PTK set to expand under EMPOWER

“The next step is we would like to see is their produce exported overseas,” says Cooperative Development Officer, Sivabalasingham Balasundaram, emphasising the need for innovation and value-additions that will boost the income of the producers. As part of his responsibilities he carefully monitors their records and financial transactions, and says that PTK’s great strength has been how hard they have persevered in the face of considerable odds.

Having joined the cooperative, the women say they have learned diverse skills including financial management, organic farming and business negotiation. With a drought plaguing the area, learning new agricultural practices around water management, crop diversification and irrigation techniques have been particularly critical, says Krishnakumar Jayaranjini, a former president of the cooperative.

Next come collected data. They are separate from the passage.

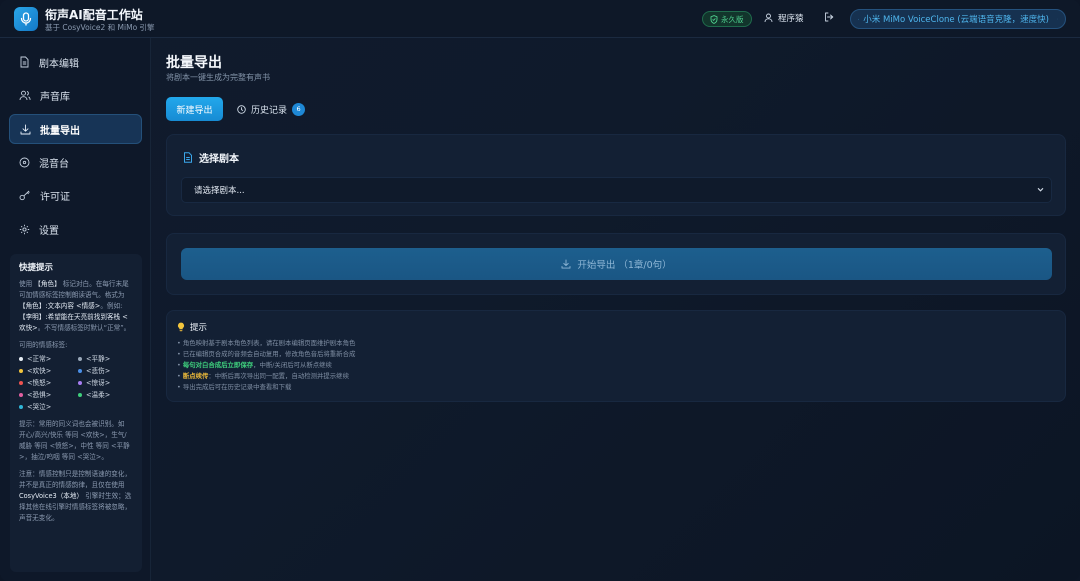  I want to click on license-badge: 永久版, so click(727, 19).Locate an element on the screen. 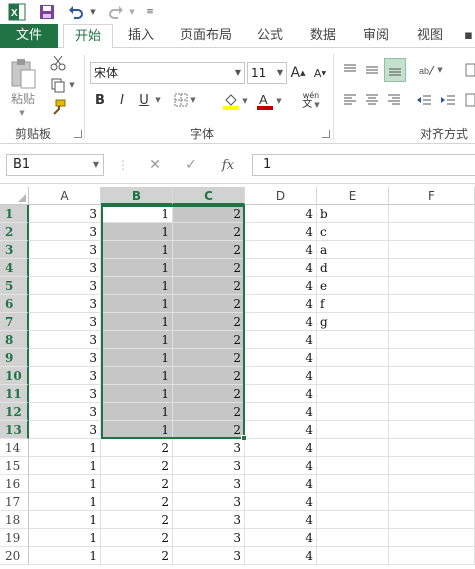 This screenshot has height=569, width=475. cell-c11: 2 is located at coordinates (209, 394). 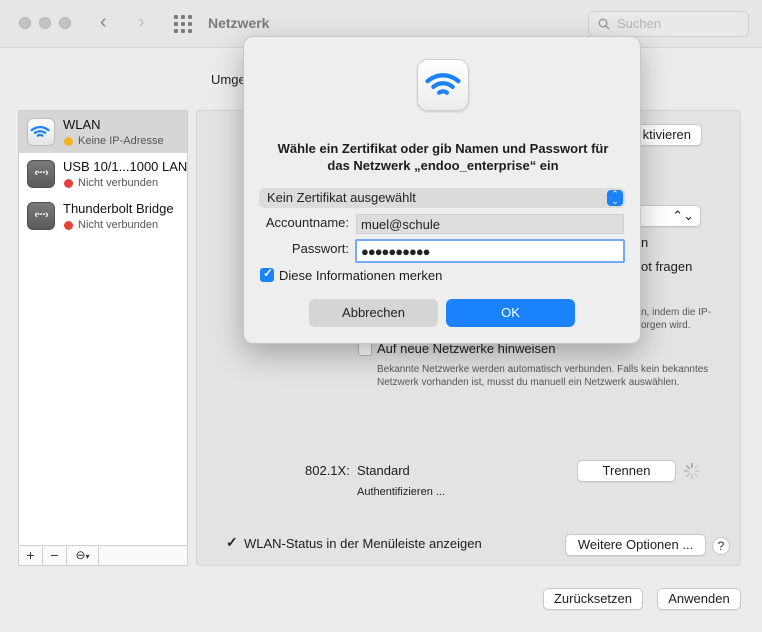 What do you see at coordinates (103, 132) in the screenshot?
I see `service-item-wlan: WLAN Keine IP-Adresse` at bounding box center [103, 132].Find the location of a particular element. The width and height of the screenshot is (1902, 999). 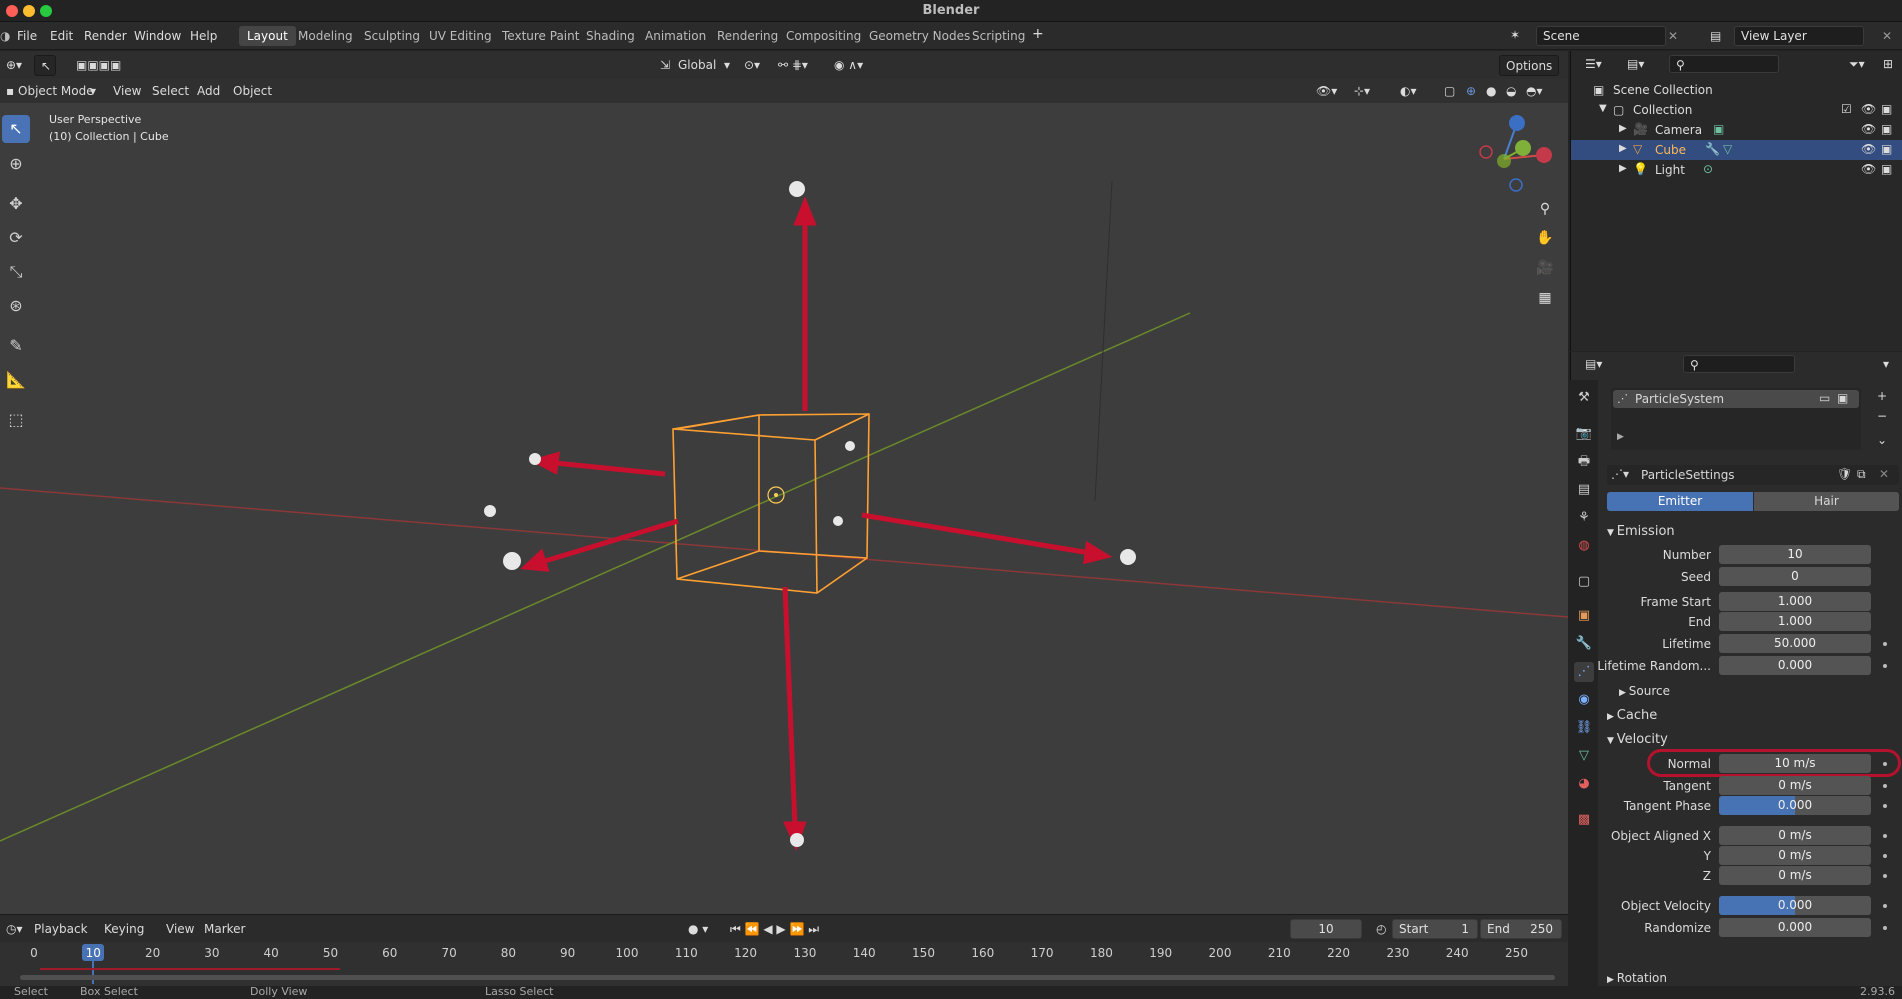

tangent-phase-slider: 0.000 is located at coordinates (1795, 806).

Challenges remain for the cooperative but under the EMPOWER project they hope to expand their membership from 8 GN divisions to 19, adding hundreds of new members along the way. Standing on the cusp of this big change, the group can see just how far they have come.

“When we started, it was not possible for us to get even Rs.1000 as a loan, but now our community approaches us to supply micro-credit,” Jayaranjini says with pleasure. She believes such schemes support the broader goal of reconciliation in the community.

“Normally, conflicts rise on economic grounds and due to unequal access to resources. We are changing that, people are becoming more empowered, and they have many sources of income as we build good business connections with other communities,” she says, adding simply, “It motivates everyone to think in a peaceful way.”